The blocking effect of BmP02, one novel short-chain scorpion peptide on transient outward K(+) channel of adult rat ventricular myocyte.

Two components F-2-7-4 and F-2-7-5, each composed of 28 amino acid residues, were purified from the venom of Buthus martensi Karsch by an opportune procedure with cation-exchange column chromatography and repeated HPLC. Both components were totally accounted to about 0. 88% dry weight of the crude venom. The molecular weights of both components were determined to be 2950 and 2935 by mass spectrometry, which were fully coincidence with that of the known novel short-chain peptides BmP02 and BmP03, respectively [Romi-Lebrun R, Martin-Eauclaire M-F, Escoubas P, Wu FQ, Lebrun B, Hisada M, Nakajima T. Characterization of four toxins from Buthus martensi scorpion venom, which act on apamin-sensitive Ca(2+)-activated K(+) channels.
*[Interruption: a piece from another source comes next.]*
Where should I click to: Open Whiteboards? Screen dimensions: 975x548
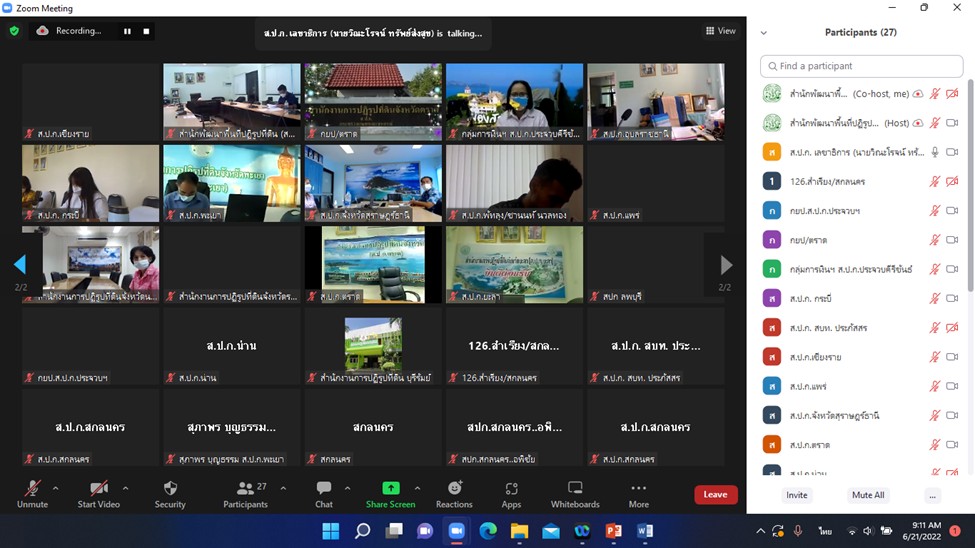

Eur J Biochem 1997;145:457-464]. In addition, the sequence of component F-2-7-4 was analyzed to be the same as that of BmP02. The components F-2-7-4 and F-2-7-5 purified in this study were, thus, finally distinguished to be BmP02 and BmP03 from the same venom. Using whole cell patch-clamp recording, it was found that BmP02 diminished the current of transient outward K(+) channel in adult rat ventricular myocyte in a concentration-dependent manner. The inhibitory effect was reversible. Dynamic studies showed that the activation, inactivation and recovery processes of the transient outward K(+) channel were not changed significantly after applying of BmP02. In addition, when BmP02 was applied to guinea pig ventricular myocyte, both delayed and inward rectified K(+) currents showed no change compared with the control. The results suggest strongly that BmP02 or -like peptides from scorpion venom may provide a useful probe for the studying of transient outward K(+) channel in rat ventricular myocyte.